Monday, February 8, 1988: LOCUS

Charlie wants us to get the issue out, the first part that is, by Friday, which means I’ll probably be putting in some late hours this week. He has “promoted” me from Editorial Assistant to Production Assistant, mainly so he can list Shelly as Editorial Assistant on the colophon. Trevin is now “librarian.” He was listed as Editorial Trainee for months and he’s leaving in a few weeks to go back to school.

Today, Tim went through all the papers piled on the coffee table and “organized” then into various places in the apartment. I would never have had the courage. There are articles of correspondence, like IRS forms, that I can’t handle without building up to a heart-pounding anxiety attack.

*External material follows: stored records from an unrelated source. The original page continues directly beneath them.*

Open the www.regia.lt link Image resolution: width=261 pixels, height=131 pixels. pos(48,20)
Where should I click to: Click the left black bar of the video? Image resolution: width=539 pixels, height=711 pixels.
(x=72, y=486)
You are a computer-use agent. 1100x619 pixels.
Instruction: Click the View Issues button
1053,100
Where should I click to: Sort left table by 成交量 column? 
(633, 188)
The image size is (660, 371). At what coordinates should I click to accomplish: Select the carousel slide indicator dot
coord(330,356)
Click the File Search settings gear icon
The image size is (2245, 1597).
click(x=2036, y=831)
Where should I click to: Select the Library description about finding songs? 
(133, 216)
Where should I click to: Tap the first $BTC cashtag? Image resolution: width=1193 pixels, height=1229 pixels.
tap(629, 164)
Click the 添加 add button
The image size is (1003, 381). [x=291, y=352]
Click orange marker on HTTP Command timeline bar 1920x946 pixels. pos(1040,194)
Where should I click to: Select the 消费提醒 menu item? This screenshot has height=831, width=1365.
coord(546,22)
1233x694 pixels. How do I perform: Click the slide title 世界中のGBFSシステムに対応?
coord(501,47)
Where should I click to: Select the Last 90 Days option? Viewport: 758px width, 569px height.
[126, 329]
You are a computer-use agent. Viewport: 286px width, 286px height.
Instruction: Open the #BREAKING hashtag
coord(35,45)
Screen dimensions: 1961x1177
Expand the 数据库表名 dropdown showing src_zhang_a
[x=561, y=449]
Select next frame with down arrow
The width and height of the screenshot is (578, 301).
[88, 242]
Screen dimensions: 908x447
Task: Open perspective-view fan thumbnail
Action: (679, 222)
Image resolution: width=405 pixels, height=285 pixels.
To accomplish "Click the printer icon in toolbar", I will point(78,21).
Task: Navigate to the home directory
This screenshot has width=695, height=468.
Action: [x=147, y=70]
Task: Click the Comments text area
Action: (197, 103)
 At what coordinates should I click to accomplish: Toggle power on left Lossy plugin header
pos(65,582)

There are others, (like the letter from our last landlord about the cleaning bill) that I don’t even read. I just note there is writing on the paper, have Tim relay to me whether we need to send money or not. I’ve tried reasoning out these nervous seizures of mine and what it comes down to is that I am afraid of being yelled at by my father, an IRS agent, my tax filer, my landlord, Tim and/or my bank. (I’m not afraid of Charlie yelling at me. That’s what he does.) I don’t envision poverty, prison, or public disgrace — just the horrible prospect of having to explain myself. Maybe it has something to do with all those years in Catholic schools.

“Charlie” was Charlie Brown, editor of Locus Magazine, the science fiction trade magazine where I was working at the time. He was a round, bearded, wall-eyed professional fan, a bully to his small, mostly female staff, but a good friend to writers he respected. The magazine, which is still around, and started as a single page promotional flyer in 1968, was published back then out of his house up in the Montclair Hills. Charlie grossly underpaid us, but we had free access to all the Stouffer’s frozen dinners in his freezer for lunch, and working at Locus could mean meeting in person science fiction luminaries like Robert Silverberg, Fritz Leiber, Lucius Shepard, Lisa Goldstein, and Marion Zimmer Bradley. Brushes with greatness over the phone included Arthur C. Clarke , Robert Heinlein and Ursula Le Guin. Harlan Ellison hung up on me at least once.